FRIDAY, Oct. 23, 2020 — For older adults, objective olfactory dysfunction is associated with increased mortality, according to a study published online Oct. 22 in JAMA Otolaryngology-Head & Neck Surgery.
Janet S. Choi, M.D., M.P.H., from the Keck School of Medicine at the University of Southern California in Los Angeles, and colleagues examined the association between olfactory dysfunction and all-cause five-year mortality in a cohort study involving 3,503 U.S. adults. Olfaction was assessed by self-report and with an objective measure (8-odor Pocket Smell Test).
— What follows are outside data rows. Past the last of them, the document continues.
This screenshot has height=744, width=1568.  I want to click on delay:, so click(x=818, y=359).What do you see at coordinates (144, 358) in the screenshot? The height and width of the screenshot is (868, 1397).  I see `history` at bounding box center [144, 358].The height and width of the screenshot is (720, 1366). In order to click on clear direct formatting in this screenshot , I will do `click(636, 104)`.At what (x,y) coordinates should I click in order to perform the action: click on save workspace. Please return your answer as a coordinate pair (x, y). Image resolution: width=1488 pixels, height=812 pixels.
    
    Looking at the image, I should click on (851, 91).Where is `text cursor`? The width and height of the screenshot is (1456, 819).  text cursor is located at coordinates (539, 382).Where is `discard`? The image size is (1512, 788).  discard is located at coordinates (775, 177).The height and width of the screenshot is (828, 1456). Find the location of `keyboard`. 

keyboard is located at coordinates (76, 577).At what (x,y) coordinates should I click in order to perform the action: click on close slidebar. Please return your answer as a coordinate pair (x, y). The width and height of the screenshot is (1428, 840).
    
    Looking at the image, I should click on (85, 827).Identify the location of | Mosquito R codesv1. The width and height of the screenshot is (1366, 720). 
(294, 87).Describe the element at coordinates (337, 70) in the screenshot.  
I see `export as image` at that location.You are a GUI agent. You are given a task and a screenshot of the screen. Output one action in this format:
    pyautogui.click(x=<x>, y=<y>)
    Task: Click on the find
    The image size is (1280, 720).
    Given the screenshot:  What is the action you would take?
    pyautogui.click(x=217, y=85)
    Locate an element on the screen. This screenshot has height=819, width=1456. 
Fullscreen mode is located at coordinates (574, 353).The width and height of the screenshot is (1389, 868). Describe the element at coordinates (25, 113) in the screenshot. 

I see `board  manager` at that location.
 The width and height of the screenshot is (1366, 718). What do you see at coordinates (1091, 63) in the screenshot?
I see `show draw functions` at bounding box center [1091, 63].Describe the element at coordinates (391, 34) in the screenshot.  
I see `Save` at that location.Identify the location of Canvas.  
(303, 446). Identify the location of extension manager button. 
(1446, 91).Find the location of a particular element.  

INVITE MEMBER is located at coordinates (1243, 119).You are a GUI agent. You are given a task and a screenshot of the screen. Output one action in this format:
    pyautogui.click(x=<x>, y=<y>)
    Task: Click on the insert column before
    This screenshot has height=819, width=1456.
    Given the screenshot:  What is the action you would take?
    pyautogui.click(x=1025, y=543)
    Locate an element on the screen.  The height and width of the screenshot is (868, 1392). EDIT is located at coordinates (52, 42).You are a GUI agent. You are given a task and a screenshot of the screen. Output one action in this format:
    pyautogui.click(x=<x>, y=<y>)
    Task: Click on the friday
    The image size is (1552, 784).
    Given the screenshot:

The researchers found that the prevalence of olfactory dysfunction was 13.5 and 21.6 percent based on results of an objective smell test and based on self-report, respectively. Per 1-point decrease in smell test score, the risk for mortality increased by 18 percent in a multivariate model. The association was not significant among adults aged 40 to 64 years, but was significant among adults aged 65 years or older in association with binary and linear measures of objective olfactory dysfunction (hazard ratios, 1.95 and 1.19, respectively). No association was seen between self-reported olfactory dysfunction and mortality. After further adjustment for the cognitive assessment battery and depression among older adults, the association between objective olfactory dysfunction and mortality remained (hazard ratio, 1.18).
“This work emphasizes the importance of this special sense and shines a spotlight on its importance for the health and longevity of a rapidly growing segment of our population,” write the authors of an accompanying editorial.